What is being asked: Add 122 to every coordinate in the data, beginning at the line that has "Task: Open the font-meslo.css breadcrumb item" and stopping after the line that has "Action: click(254, 62)", then write out all of those lines again. Leave the pictures out of your answer.

Data provided:
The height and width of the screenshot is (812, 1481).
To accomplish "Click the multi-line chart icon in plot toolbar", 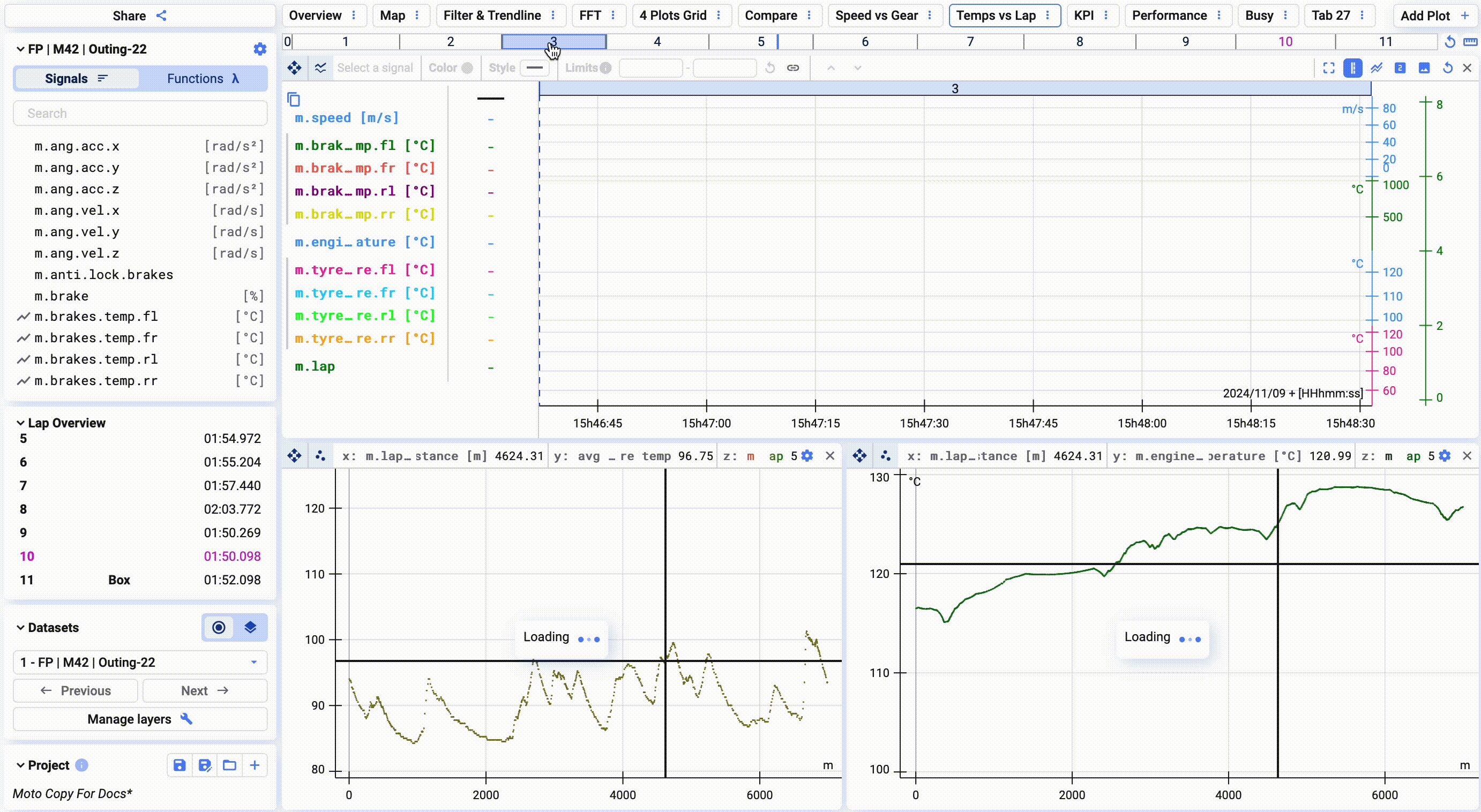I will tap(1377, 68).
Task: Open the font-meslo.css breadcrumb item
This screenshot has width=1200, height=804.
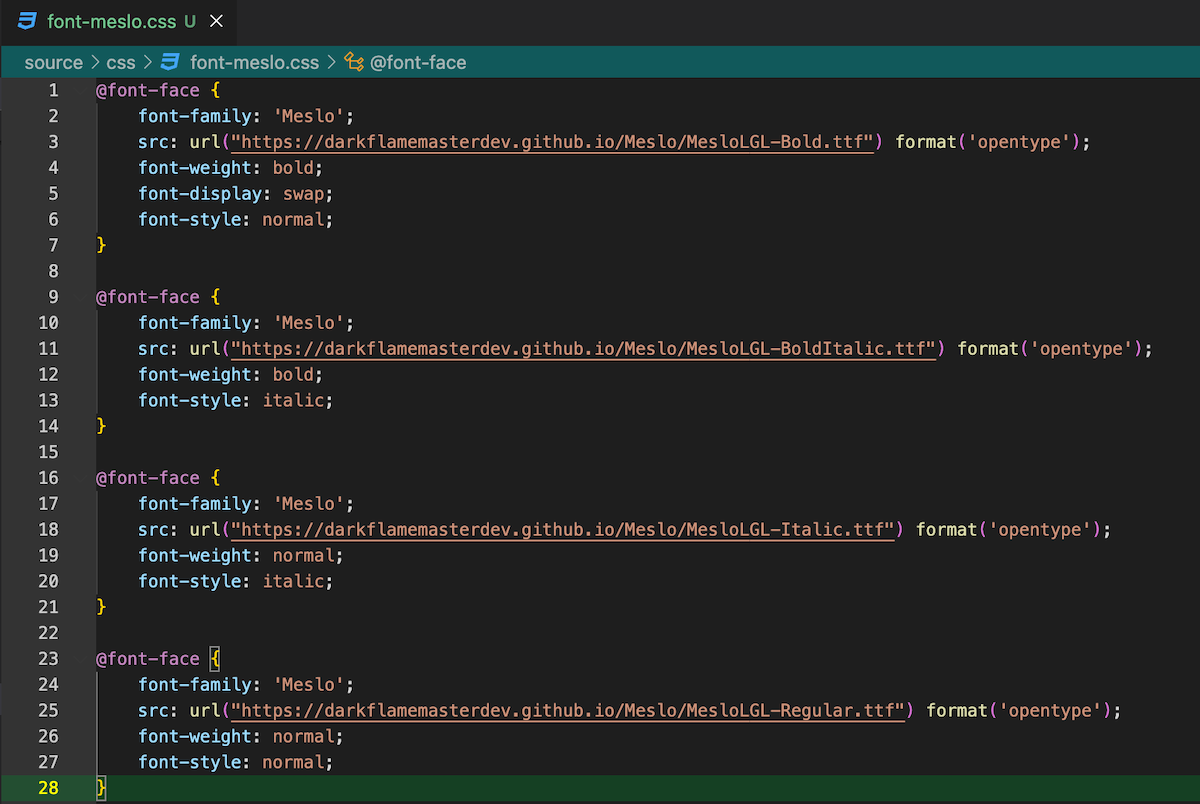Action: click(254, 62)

* * *

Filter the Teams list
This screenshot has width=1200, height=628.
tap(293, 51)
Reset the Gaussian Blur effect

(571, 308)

Exercise output:
Task: Open the font-meslo.css breadcrumb item
This screenshot has width=1200, height=804.
Action: click(376, 184)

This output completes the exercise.